FIGS. 2A-2B depict a flowchart of a process of generating a custom log parser, where the process is implemented in the system of FIG. 1, in accordance with embodiments of the present invention. The process of generating a custom log parser starts at step 200. In step 202, custom log parser generator 104 (see FIG. 1) receives regular expressions from one or more custom log parsers 112 (see FIG. 1) and/or one or more global log parsers 114 (see FIG. 1). Following the receipt of the regular expressions in step 202, custom log parser generator 104 (see FIG. 1) stores regular expressions received in step 202 to regex database 110 (see FIG. 1).


In one embodiment, each regular expression is stored in step 202 along with indicator(s) of the computer application type and/or computer platform type that is associated with the regular expression. That is, regex database 110 (see FIG. 1) associates each regular expression with the application type and/or platform type that provides logs that can be parsed by a log parser that includes the regular expression.


In one embodiment, regex database 110 (see FIG. 1) stores at least one data sample for each regular expression stored in regex database 110 (see FIG. 1).


In step 206, computer system 102 (see FIG. 1) receives an instruction from a user to create a new custom log parser. Custom log parser generator 104 (see FIG. 1) initiates the creation of the new custom log parser.

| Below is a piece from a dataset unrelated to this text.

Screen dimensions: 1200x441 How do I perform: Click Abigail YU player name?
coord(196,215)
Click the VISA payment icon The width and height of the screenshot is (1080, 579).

In step 208, custom log parser generator 104 (see FIG. 1) receives sample log 108 (see FIG. 1), which is a basis for the new custom log parser being created. In one embodiment, computer system 102 (see FIG. 1) scans the received sample log 108 (see FIG. 1) in step 208 to identify sample log 108 (see FIG. 1) by its application type and/or platform type.


In step 210, custom log parser generator 104 (see FIG. 1) optionally queries the user for one or more limiting factors regarding the sample log received in step 208. The limiting factor(s) that may be received by custom log parser generator 104 (see FIG. 1) as a result of the optional query in step 210 allow the filtering out of one or more of the regular expressions in regex database 110 (see FIG. 1) that do not satisfy the limiting factor(s). Because regular expression(s) in regex database 110 (see FIG. 1) may be filtered out, only a subset of the regular expressions in regex database 110 are processed, thereby improving the speed and accuracy of the identification of potential matches described below relative to step 212.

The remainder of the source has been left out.